[About this task]:
Below are records; work out how many of their lines contain "marker" and give only that number.

[The input]:
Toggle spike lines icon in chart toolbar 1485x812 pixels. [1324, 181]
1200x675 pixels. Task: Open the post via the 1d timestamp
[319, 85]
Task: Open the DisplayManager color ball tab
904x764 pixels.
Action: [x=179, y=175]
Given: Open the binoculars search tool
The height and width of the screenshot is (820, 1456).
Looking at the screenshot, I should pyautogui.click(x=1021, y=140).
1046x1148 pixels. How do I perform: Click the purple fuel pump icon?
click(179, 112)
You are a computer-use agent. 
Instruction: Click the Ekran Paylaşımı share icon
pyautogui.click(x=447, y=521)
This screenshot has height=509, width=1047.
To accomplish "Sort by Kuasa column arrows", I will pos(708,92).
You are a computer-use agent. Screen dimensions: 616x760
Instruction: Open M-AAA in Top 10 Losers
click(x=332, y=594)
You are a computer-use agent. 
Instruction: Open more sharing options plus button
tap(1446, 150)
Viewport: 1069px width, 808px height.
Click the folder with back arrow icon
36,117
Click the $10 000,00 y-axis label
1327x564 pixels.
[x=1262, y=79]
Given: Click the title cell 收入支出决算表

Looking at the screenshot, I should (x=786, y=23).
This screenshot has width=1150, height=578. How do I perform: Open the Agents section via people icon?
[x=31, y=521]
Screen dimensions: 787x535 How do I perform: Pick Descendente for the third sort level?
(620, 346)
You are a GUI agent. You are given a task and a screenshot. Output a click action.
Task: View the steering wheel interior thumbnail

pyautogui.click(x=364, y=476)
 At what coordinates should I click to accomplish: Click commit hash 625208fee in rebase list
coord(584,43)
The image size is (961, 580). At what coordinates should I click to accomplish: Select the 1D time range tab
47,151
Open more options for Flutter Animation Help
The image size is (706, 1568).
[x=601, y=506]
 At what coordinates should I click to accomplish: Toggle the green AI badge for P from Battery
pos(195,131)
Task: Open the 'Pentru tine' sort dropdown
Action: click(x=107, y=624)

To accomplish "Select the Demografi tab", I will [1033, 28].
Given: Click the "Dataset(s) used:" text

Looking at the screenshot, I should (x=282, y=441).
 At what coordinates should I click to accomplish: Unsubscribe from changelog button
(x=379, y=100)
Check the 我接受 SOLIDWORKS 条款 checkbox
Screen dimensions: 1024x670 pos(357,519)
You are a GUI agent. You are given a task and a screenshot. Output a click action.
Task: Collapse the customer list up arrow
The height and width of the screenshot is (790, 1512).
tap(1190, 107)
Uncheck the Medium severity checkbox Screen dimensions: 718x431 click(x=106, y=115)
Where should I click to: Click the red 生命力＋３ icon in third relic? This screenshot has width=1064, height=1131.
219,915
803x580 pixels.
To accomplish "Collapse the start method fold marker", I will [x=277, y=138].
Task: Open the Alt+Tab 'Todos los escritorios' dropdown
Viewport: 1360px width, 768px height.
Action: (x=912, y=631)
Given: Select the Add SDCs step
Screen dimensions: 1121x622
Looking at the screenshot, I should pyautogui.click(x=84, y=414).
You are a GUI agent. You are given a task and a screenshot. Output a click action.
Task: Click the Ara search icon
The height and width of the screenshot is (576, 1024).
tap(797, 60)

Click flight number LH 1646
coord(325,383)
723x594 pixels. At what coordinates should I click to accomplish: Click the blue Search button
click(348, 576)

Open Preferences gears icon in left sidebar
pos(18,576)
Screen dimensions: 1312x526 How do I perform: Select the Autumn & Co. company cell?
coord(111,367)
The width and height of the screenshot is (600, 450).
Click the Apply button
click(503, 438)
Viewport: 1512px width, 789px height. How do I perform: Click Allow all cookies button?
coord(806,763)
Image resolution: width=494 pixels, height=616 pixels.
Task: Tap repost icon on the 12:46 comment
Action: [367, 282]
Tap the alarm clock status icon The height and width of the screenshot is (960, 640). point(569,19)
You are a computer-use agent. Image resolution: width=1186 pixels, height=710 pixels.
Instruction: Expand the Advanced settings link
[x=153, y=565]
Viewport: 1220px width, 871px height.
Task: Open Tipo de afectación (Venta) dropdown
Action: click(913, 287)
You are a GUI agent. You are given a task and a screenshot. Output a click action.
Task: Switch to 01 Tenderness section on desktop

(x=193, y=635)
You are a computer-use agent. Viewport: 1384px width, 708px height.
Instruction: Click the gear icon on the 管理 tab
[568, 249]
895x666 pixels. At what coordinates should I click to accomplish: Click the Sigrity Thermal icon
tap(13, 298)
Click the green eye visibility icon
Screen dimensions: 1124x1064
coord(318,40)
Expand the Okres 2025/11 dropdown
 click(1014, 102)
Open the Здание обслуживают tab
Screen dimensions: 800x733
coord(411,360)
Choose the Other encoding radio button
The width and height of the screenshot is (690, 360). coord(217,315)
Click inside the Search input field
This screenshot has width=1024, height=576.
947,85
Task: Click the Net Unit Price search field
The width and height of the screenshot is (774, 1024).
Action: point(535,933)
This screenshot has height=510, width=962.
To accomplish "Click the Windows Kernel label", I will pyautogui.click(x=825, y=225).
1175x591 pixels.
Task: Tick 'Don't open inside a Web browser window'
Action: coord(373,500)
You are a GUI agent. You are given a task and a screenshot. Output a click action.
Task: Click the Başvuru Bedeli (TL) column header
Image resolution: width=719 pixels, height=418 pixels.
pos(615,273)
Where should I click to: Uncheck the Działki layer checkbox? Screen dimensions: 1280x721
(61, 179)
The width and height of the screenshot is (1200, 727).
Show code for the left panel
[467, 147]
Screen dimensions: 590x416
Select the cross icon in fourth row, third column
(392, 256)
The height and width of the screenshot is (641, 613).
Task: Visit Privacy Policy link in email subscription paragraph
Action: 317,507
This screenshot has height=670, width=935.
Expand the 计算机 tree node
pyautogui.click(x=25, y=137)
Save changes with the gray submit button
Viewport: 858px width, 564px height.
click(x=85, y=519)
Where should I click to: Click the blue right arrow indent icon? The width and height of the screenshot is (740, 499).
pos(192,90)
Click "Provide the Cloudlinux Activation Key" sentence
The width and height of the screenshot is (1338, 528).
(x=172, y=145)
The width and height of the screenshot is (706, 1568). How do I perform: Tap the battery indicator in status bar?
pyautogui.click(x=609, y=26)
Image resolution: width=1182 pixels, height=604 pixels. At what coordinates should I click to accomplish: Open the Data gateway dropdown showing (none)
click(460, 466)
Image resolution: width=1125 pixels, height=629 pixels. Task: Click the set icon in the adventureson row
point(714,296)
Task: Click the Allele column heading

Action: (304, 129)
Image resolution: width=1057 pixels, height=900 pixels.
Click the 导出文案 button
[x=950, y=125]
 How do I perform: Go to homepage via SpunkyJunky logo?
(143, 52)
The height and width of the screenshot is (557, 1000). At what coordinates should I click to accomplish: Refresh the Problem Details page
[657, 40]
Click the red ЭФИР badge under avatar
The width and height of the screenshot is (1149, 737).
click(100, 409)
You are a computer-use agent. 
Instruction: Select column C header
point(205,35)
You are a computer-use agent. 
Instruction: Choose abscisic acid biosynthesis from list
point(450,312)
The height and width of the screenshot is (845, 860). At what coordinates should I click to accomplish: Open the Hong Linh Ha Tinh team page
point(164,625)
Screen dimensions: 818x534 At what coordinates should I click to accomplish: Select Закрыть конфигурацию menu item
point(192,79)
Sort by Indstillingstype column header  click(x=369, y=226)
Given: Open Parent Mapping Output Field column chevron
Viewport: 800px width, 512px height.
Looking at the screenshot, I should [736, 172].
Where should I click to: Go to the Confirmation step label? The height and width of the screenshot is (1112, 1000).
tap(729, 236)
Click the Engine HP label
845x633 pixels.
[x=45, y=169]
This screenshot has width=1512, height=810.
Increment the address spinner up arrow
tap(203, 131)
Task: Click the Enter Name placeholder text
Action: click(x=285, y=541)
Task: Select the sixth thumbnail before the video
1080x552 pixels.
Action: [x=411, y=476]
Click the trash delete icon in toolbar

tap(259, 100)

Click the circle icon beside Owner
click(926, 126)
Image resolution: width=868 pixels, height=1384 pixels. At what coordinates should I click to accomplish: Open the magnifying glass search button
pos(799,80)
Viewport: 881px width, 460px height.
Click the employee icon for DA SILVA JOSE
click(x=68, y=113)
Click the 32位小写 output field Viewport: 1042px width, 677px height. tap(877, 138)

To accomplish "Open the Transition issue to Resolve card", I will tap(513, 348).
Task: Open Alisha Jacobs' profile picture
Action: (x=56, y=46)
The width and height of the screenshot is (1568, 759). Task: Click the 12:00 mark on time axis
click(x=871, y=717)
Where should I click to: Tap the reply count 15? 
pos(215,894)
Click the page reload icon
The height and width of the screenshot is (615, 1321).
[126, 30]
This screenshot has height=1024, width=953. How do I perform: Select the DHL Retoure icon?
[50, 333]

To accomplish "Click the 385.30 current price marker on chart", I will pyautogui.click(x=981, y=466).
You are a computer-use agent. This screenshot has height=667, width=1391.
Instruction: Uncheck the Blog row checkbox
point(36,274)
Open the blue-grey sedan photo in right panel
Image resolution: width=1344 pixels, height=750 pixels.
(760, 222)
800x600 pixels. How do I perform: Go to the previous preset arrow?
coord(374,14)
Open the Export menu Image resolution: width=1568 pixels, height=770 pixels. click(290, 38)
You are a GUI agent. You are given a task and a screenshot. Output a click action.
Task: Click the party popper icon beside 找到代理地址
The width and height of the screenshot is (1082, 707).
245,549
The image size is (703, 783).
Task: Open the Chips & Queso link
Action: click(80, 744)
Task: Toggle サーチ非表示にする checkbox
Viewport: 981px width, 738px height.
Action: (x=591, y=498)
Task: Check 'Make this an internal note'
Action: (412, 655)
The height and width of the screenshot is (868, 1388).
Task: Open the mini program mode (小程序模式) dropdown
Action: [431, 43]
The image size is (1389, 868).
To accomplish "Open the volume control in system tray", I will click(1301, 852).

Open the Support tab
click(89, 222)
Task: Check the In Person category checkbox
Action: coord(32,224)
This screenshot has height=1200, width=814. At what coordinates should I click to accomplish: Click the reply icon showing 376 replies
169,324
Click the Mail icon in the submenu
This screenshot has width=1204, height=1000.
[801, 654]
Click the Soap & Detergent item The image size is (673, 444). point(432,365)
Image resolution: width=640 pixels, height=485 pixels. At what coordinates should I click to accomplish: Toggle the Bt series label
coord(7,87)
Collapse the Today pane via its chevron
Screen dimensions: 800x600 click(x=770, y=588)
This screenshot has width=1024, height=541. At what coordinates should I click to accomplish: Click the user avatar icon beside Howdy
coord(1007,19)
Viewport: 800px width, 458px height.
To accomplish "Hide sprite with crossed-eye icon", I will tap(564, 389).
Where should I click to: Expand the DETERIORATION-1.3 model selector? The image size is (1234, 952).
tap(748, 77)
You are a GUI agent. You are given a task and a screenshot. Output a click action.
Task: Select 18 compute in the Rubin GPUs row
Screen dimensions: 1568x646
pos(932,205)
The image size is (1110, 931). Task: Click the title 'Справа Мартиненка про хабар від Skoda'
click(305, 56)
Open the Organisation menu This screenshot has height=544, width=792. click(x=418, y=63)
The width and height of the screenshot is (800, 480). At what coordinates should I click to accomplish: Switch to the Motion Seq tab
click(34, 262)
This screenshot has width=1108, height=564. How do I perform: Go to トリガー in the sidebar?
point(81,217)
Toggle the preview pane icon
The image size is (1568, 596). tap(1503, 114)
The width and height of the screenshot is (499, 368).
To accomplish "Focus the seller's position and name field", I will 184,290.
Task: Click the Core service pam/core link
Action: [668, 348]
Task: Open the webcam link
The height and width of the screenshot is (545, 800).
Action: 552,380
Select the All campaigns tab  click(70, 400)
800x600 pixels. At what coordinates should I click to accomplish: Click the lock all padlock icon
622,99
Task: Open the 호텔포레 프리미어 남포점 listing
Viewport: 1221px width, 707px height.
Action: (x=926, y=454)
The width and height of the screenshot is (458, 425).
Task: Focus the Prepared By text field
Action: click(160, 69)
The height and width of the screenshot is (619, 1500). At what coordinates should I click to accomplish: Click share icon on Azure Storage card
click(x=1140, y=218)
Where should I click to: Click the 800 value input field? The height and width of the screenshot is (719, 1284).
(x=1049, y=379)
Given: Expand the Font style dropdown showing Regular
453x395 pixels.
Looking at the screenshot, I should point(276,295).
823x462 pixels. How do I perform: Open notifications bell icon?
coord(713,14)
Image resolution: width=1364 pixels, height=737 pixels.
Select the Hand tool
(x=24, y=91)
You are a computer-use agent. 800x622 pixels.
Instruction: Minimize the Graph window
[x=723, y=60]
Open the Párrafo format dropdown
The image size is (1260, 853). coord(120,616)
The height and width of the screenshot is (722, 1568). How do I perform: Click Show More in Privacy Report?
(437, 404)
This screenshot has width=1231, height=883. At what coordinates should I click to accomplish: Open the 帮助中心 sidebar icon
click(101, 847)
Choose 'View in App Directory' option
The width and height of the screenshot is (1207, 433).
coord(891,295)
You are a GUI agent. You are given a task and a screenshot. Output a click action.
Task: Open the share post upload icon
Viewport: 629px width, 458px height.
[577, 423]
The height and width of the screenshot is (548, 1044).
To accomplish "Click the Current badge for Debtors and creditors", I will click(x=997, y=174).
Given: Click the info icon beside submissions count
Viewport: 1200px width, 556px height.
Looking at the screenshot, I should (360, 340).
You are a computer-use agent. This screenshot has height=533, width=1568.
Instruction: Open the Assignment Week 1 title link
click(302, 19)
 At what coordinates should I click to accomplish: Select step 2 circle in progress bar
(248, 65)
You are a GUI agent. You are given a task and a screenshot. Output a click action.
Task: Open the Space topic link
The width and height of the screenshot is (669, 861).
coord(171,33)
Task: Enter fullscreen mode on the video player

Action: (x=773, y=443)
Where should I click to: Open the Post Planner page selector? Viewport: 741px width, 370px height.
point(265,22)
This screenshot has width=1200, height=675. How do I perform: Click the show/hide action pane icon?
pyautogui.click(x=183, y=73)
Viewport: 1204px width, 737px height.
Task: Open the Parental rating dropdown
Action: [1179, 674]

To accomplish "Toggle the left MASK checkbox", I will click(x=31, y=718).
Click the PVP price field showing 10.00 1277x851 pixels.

[Solved problem]:
2